Summarizing, Paraphrasing, & Reflecting
Summarizing, paraphrasing, and reflecting are probably the three most
important & most commonly used microskills. These skills can be used
by counselors to demonstrate their empathy to clients, make the counseling
session go "deeper", & increase clients' awareness of
their emotions, cognitions, & behaviors. All three methods involve repeating back, in
your own words, what the client has said. Counselors often go beyond simple
repetition and include their own interpretations of the client's
emotions or existential meaning to increase the "depth" of the
session. These techniques can often be used in place of questions, as, like
questions, they prompt the client to reflect or talk more. However, these
techniques often have additional benefits of questions as they also
demonstrate that the counselor empathizes with and understands each
client. Summaries, paraphrases, and reflections can be described
as:
Summarizing
Broadest of the three methods for repeating
information.
Useful at the end or beginning of session. For
example, summarizing the session to the client or reorienting the client
to the previous session.
Summaries can include condensed paraphrases &
reflections.
Paraphrasing
Not as broad as a summary, yet more broad than a
reflection.
Useful for pacing counseling sessions and for
demonstrating empathy to clients.
Paraphrases can contain condensed reflections.
Reflecting
There are three broad types of reflection:
Reflections of content, reflections of feeling, &
reflections of meaning.
Counselors can strengthen their reflections by
constructing a reflection that integrates content, process, affect, and
meaning. For example, "While talking about the loss of your dog
(content) I experience you as alternating between anger and
sadness (affect). That makes a
lot of sense to me (self-disclosure), since you told me
that seeing your dog at the end of a stressful day kept you grounded
(meaning)".
Types of Reflections
Counselors can reflect a wide range of information, but reflections
typically include one or more of the following:
Content
Reflecting content involves repeating back to clients a version of
what they just told you. Reflecting content shows the client you
understand and are listening to them. Typically, reflecting content
alone is not as powerful as reflecting content with emotions and/or
meaning.
Emotions
Reflecting a client's emotions is often useful for heightening the
client's awareness of and ability to label their own emotions. It is
important that counselors have a wide emotional vocabulary, so they
can tailor their word choice to match a level of emotional intensity
that is congruent with a client's experience.
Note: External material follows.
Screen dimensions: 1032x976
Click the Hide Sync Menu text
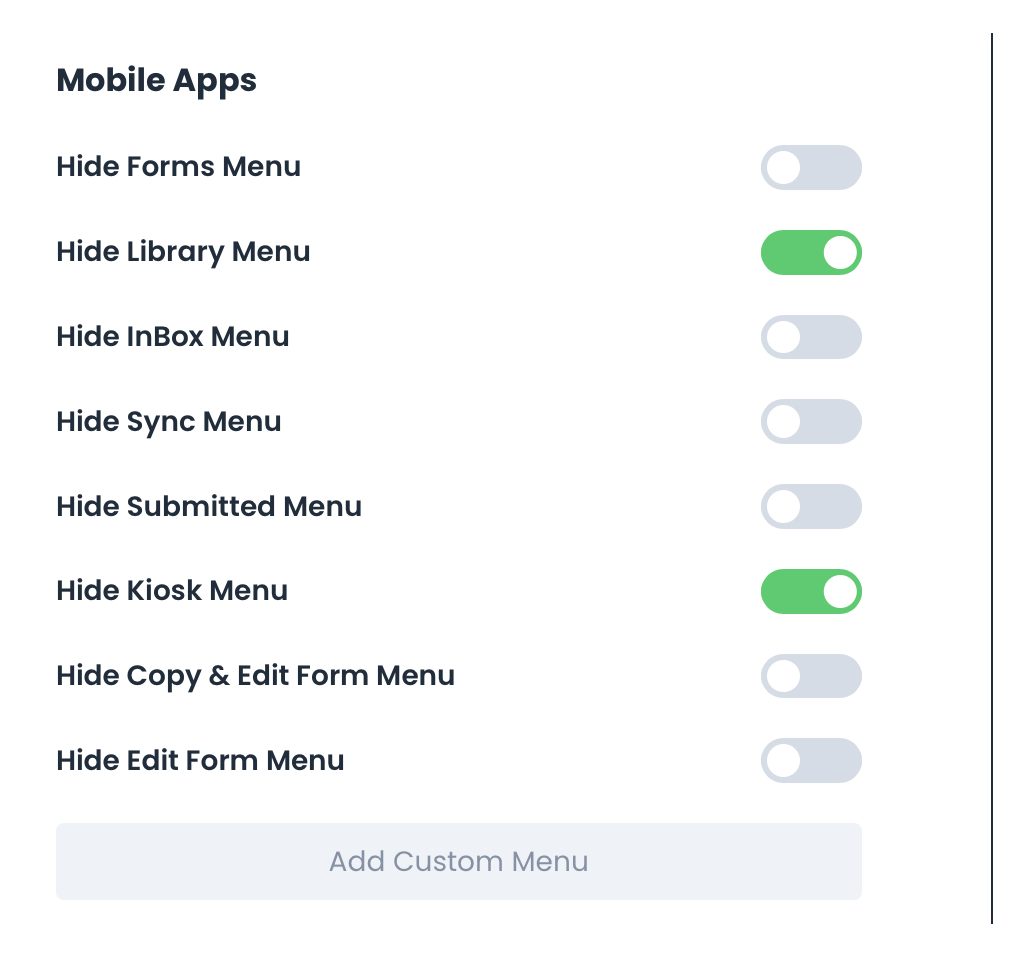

Feeling word charts are useful for reviewing a
wide range of feeling words.
Meaning
As existential
theorists observe, humans are meaning making creatures.
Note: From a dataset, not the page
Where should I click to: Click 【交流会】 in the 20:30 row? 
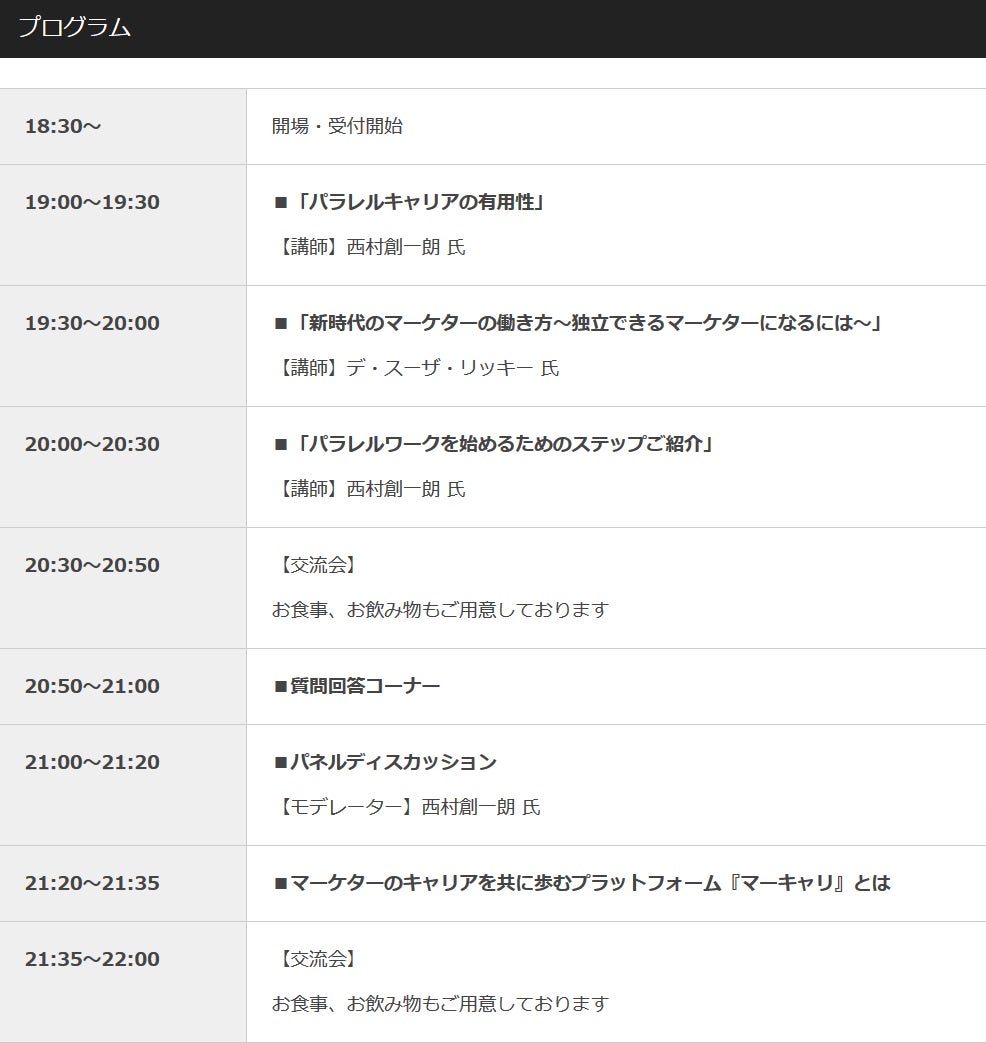point(315,565)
Reflecting a client's meaning can increase the client's self-awareness
while encouraging emotional depth in the session.
Emotional Heightening
Counselors can intentionally use language to increase or decrease the emotional
intensity of their reflections, thereby altering a client's emotional
arousal. Using evocative language and metaphors (e.g., "walking on
eggshells") encourages clients to go deeper into a
particular experience or emotion, which can heighten awareness and
understanding. Conversely, a counselor might support a client in containing
their emotions toward the end of the session, so the client is prepared to
leave the session.
It is important that counselors attempt to match their reflections to the
emotional intensity of the client's experience. Thus, intentionality is
important when counselors reflect more or less emotion than the client
expresses, as doing so can result in the client feeling misunderstood and
not listened to.
An example of emotional heightening is:
Client: "My wife and I can't stop fighting with each other, and things
are really escalating."
Counselor: "Your fights are becoming more explosive and hostile."